Dans cette société totalement patriarcale, les femmes doivent s'accommoder d'une vie faite de compromis. S'écraser pour rester, pour ne pas être répudiée de ces foyers polygames. Être patientes ; quel euphémisme en regard du sacrifice qu'on leur impose !
Elles ont des vies terribles, faites de soumission, et pourtant c'est ce que souhaitent la plupart d'entre elles, car c'est le poids de la tradition.
On suit l'histoire et le désespoir de Ramla, la narratrice, qui rêvait d'un autre destin que le mariage forcé comme les femmes de son peuple, notamment faire des études pour être pharmacienne et épouser Aminou qu'elle avait choisi et qui l'avait choisie, mais aussi l'histoire de Hindou sa demi-sœur, narratrice à son tour de son propre malheur. Puis Safira nous raconte sa vie de douleur.
Elles n'ont pas voie au chapitre dans ce monde où les hommes décident de tout. Ils soumettent les femmes par l'intimidation, le chantage, la culpabilité, la religion.
C'est un roman dur, pour les femmes mais peut-être aussi pour tout homme qui se respecte, tout homme qui aime et respecte sa mère, sa sœur, sa femme, sa fille.

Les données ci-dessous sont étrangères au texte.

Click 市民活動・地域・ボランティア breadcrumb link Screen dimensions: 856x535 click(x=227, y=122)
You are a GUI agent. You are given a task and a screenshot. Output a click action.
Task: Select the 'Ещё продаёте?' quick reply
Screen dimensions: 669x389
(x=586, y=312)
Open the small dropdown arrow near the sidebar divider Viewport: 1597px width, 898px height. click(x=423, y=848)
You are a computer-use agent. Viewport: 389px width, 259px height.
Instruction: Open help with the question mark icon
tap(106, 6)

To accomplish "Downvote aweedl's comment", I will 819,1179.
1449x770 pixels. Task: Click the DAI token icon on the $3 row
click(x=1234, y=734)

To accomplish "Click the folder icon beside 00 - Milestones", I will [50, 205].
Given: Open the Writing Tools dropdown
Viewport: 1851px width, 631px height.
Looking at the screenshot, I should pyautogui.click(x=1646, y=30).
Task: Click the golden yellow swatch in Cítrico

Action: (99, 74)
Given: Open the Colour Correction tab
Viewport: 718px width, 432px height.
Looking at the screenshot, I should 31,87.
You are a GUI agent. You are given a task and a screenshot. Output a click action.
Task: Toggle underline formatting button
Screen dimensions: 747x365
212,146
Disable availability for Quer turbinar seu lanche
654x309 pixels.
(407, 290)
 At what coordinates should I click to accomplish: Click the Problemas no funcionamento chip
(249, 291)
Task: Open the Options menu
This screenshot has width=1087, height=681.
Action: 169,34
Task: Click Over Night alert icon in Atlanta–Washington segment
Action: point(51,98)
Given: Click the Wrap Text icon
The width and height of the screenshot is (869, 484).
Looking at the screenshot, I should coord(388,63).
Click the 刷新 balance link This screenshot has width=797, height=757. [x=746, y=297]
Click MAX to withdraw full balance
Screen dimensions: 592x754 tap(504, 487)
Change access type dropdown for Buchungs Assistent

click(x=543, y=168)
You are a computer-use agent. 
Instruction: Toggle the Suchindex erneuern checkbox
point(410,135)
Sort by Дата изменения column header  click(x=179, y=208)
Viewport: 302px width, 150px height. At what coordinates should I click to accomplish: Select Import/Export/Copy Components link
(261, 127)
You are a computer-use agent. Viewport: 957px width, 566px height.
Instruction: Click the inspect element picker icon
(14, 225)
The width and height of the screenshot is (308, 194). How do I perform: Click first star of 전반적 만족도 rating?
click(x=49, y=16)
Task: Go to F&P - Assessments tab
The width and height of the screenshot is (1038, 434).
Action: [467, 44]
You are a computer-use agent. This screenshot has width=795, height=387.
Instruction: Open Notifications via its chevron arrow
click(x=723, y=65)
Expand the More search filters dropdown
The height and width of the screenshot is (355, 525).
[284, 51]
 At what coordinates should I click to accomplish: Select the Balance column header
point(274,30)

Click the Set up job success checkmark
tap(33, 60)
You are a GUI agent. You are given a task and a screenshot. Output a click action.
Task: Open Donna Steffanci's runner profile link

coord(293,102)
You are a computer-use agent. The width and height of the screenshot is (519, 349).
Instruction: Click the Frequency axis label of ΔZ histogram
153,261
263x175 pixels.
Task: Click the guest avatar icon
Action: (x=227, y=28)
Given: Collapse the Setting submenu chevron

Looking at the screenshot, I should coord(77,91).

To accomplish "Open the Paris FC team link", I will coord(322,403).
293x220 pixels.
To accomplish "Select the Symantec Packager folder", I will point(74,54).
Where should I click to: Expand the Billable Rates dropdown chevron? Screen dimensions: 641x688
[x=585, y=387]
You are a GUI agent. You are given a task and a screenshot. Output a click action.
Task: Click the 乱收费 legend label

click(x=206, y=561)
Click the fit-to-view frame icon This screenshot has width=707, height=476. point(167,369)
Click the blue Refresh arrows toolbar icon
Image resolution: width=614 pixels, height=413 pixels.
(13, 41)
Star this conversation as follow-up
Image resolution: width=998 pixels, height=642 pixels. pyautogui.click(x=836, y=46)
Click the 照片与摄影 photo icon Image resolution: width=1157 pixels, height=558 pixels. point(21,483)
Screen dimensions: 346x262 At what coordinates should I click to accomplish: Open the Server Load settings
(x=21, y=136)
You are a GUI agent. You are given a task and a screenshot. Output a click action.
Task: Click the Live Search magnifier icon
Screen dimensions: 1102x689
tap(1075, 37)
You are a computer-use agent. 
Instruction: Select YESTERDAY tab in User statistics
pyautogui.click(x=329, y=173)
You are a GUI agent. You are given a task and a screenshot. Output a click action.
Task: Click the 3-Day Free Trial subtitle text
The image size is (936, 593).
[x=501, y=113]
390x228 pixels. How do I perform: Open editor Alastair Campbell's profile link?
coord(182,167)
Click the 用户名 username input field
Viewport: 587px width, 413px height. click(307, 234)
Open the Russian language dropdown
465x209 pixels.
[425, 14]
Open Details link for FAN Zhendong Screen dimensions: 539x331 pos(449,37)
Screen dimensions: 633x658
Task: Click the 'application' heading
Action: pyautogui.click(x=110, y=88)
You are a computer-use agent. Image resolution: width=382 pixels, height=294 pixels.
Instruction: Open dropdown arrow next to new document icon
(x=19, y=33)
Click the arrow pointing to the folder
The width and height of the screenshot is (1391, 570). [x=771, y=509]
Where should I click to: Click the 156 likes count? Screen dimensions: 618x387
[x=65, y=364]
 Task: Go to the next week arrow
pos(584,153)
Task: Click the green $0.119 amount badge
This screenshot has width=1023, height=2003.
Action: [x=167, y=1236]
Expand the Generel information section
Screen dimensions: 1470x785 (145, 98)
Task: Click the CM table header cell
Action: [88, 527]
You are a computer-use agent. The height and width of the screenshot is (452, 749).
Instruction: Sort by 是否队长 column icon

Je compatis tellement avec ces femmes, moi qui ai grandi dans une famille majoritairement masculine dans laquelle il n'y a jamais eu de machisme, de sexisme ou d'injustice. J'avais les mêmes droits que mes frères et droit aux mêmes rêves, ma mère était l'égale de mon père.
Dans cette société là, les femmes ne comptent pas. Pire, elles se détestent. Au sein des foyers polygames, les femmes sont dans des luttes de pouvoirs. Arnaquées jusqu'au bout par cette société faite par les hommes et pour les hommes. Mais qu'elle doit être triste et vide la vie de ces hommes aussi, sans sentiments, sans amour, sans empathie.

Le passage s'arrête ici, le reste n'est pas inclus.